◆ Work item: Pictures are to be left out; every line from the one that holds "Where should I" to the end of the data is to be retyped exactly.

##########

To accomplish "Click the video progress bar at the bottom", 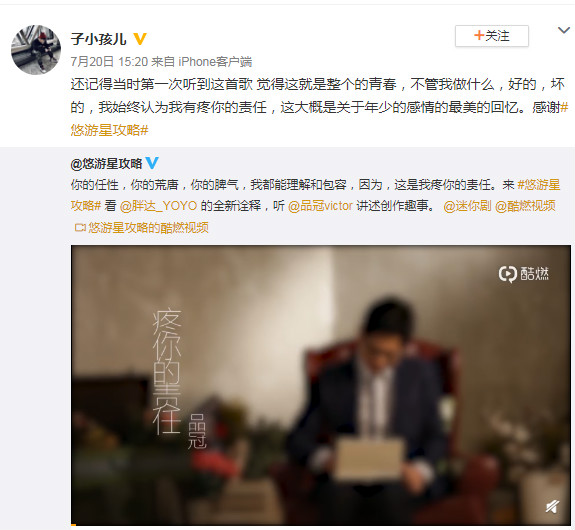I will (x=321, y=525).
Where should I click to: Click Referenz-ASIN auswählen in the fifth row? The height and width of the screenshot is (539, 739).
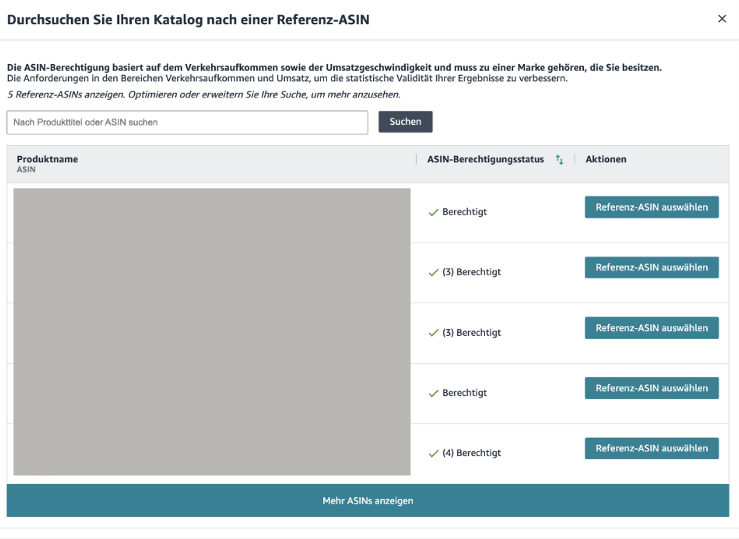coord(651,448)
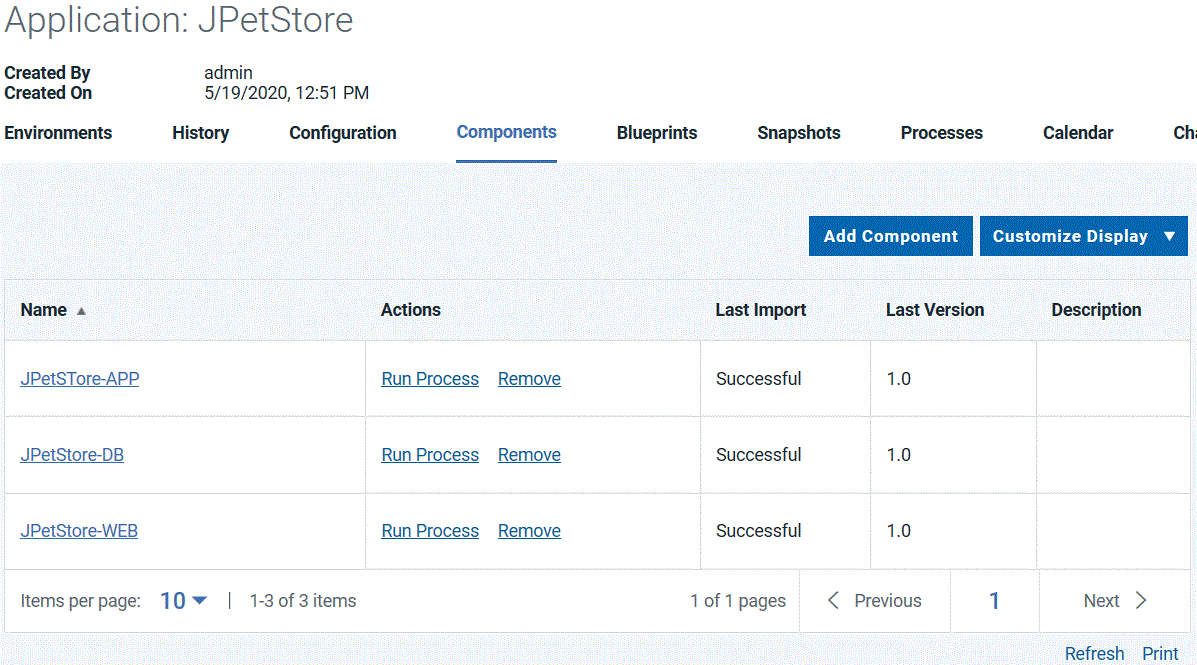1197x665 pixels.
Task: Open the JPetSTore-APP component
Action: pyautogui.click(x=79, y=378)
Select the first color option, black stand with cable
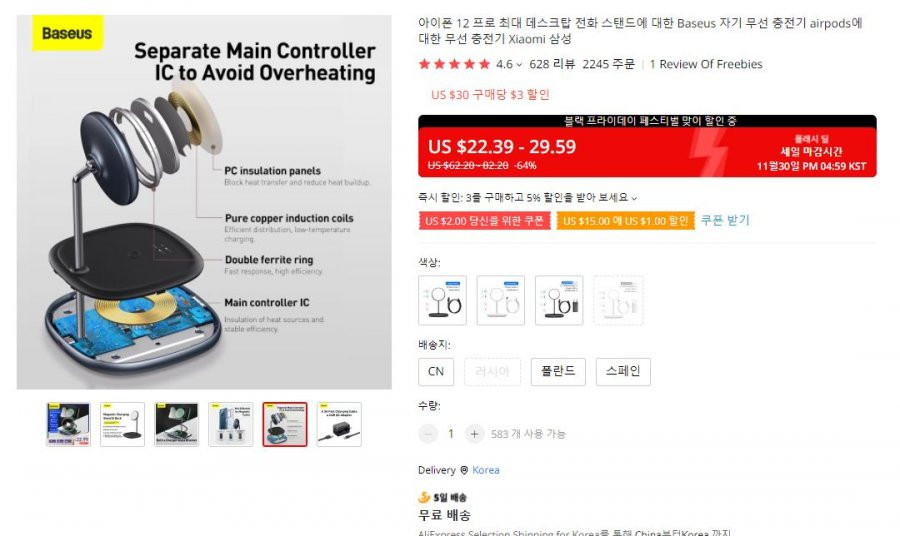 (443, 300)
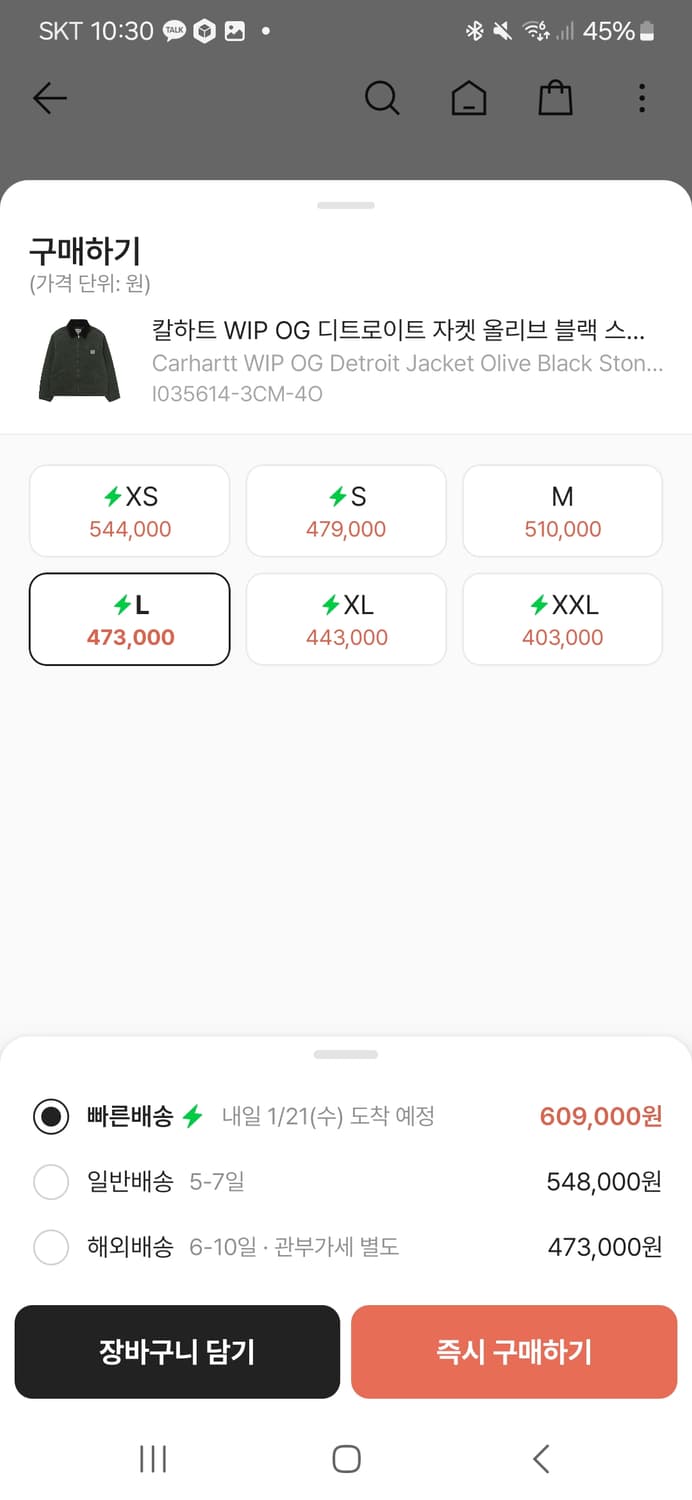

##########

◆ Output for this task:
Where should I click to: Click Referenz-ASIN auswählen in the fifth row? The height and width of the screenshot is (539, 739).
coord(651,448)
1197x665 pixels.
Task: Open the JPetSTore-APP component
Action: pyautogui.click(x=79, y=378)
Select the first color option, black stand with cable
 (443, 300)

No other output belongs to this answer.